She talked about "night logic" systems, which create the illusion that there's a working system of magic underneath your story. She asks these questions:
- Who has it?
- What does it do?
- How do you make it happen?
- How is a user affected?
- How is the world affected?
- How are magic users grouped and perceived?
It's an Open Fantasy (as opposed to a Closed Fantasy) in which everyone in the world knows about the magic. It's not a fairyland a person stumbles into. In her world, magic is passed from hand to hand, so people wear gloves. An ungloved hand is like someone coming at you with a knife. She worked through all these details and answered the questions above.
Then she asks additional questions such as these:
- What is the cost of magic? Give it a cost and it automatically feels more real. (Isolation and the weight of responsibility are common costs.)
- What are the limits of magic? All magic needs to be calibrated. You can use the same six questions to define the limits.
- What is a potential model for your magic?
- What do the rules of the magic say about the world? Magic is narrative (and also metaphor).
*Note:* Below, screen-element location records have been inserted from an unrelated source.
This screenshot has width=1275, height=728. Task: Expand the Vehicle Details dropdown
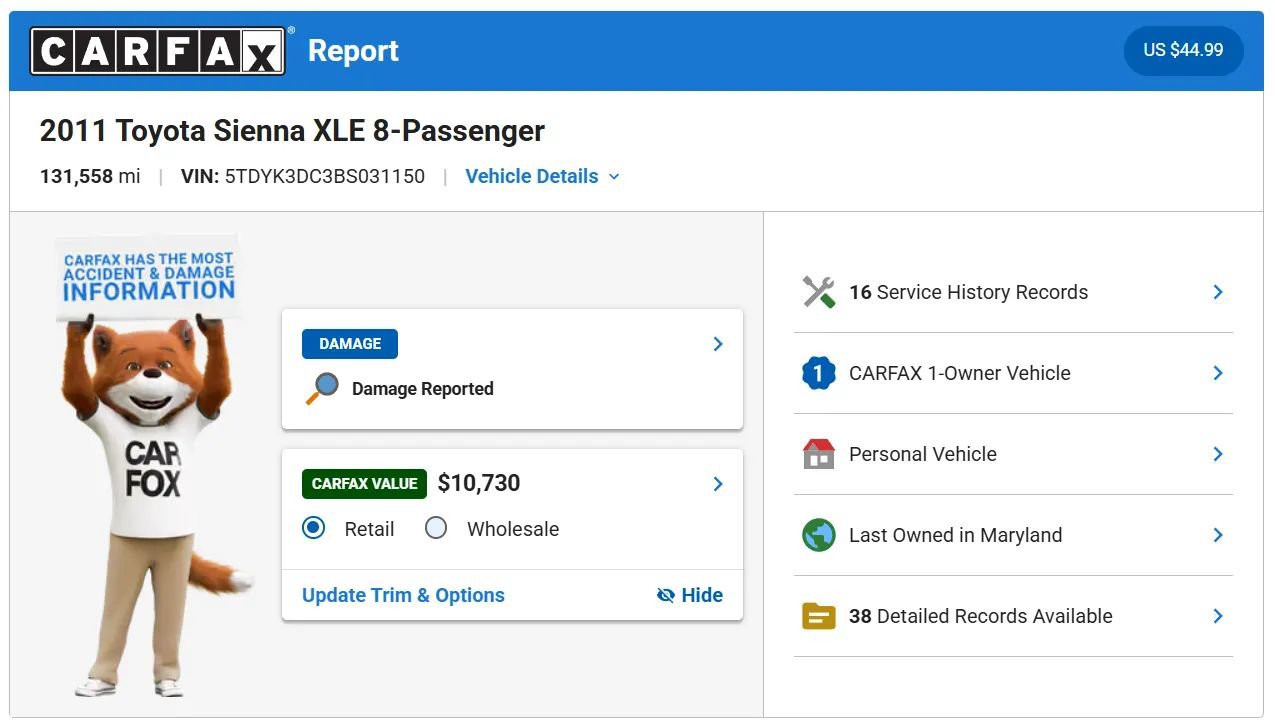tap(542, 176)
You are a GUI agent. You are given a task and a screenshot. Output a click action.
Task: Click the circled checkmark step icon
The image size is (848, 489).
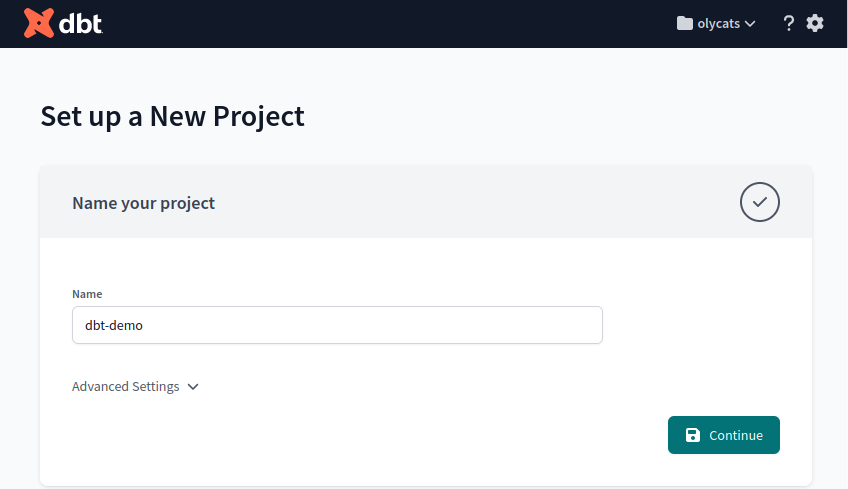759,202
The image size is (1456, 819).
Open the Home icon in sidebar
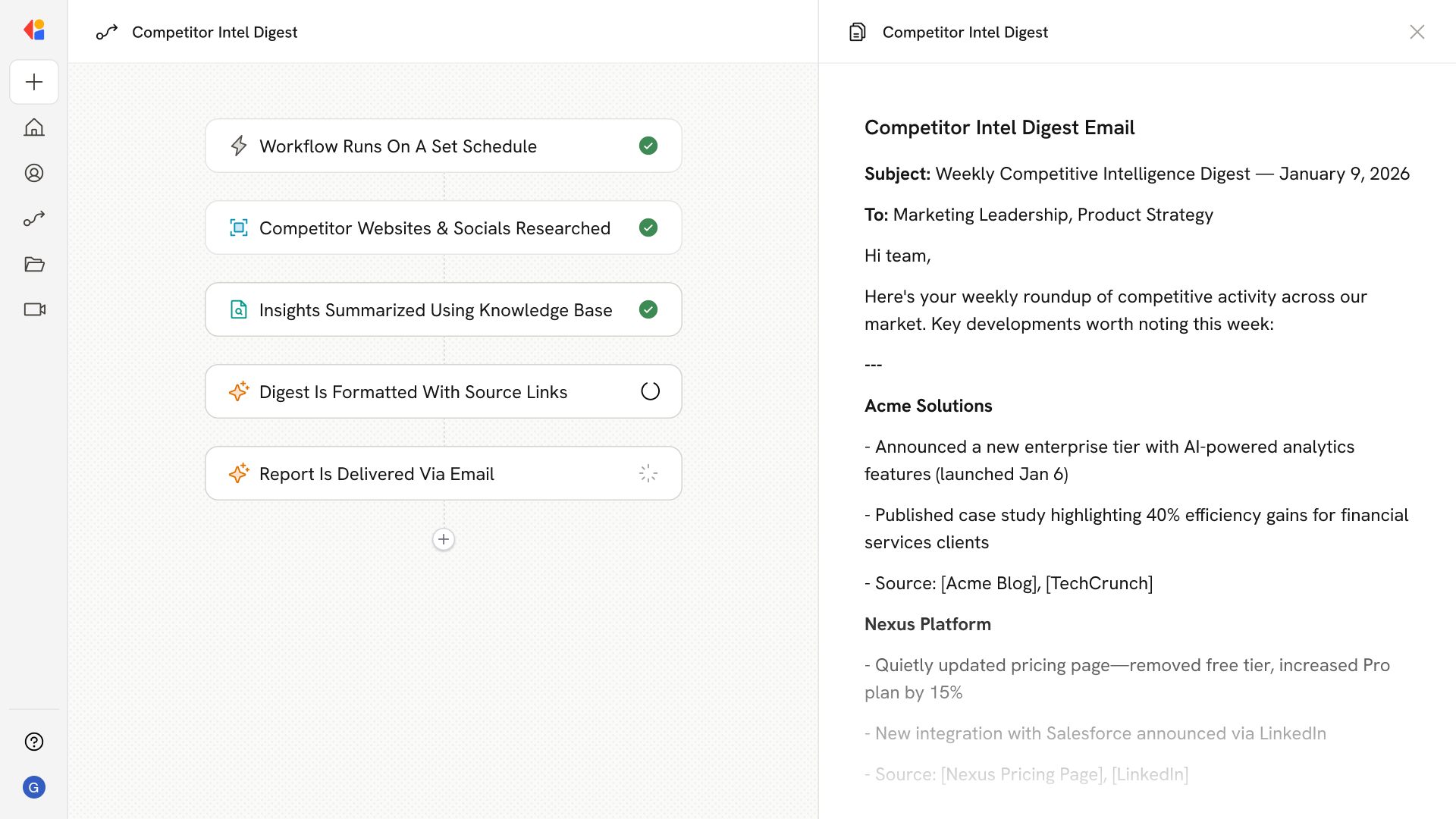point(34,127)

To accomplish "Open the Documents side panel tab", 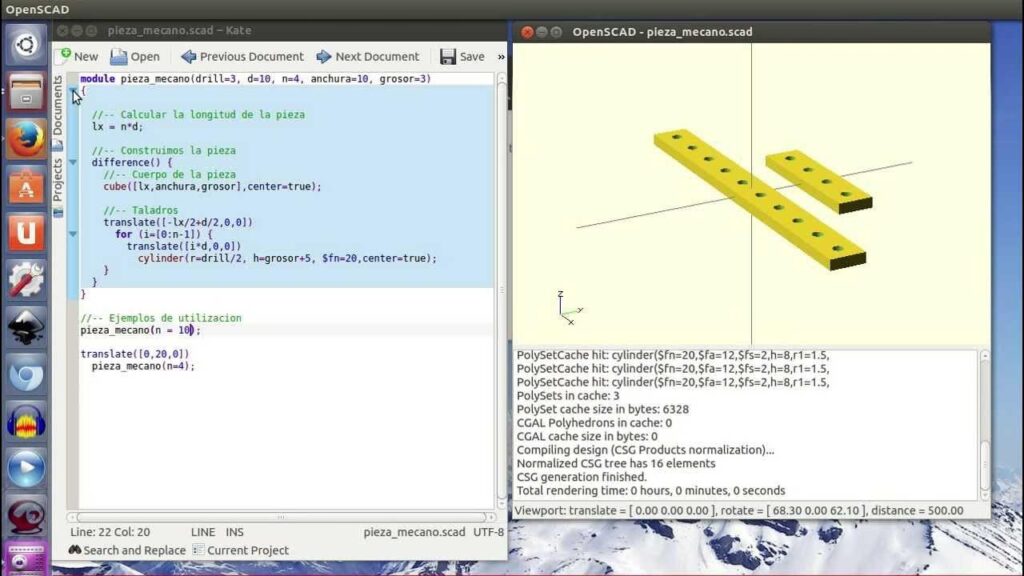I will [x=58, y=106].
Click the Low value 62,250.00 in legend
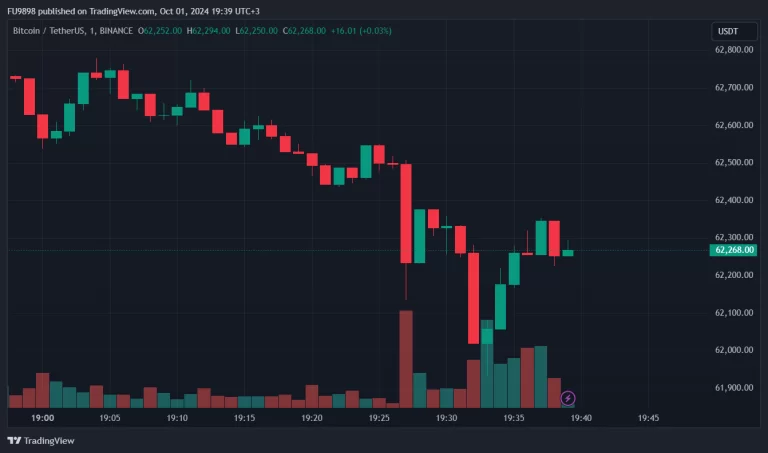The image size is (768, 453). (x=257, y=31)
Dark is Rising by Susan Cooper
Skin Hunger by Kathleen Duey
Sabriel by Garth Nix
Demon's Lexicon by Sarah Rees Brennan
City of Bones by Cassandra Clare
"Once you've created your magic system, the best thing you can do is try and break it," she says. "That is what your readers will do. And to a certain extent, that is what characters will do." (It's good to have friends who are gamers, she adds, because they ask incredibly annoying questions.)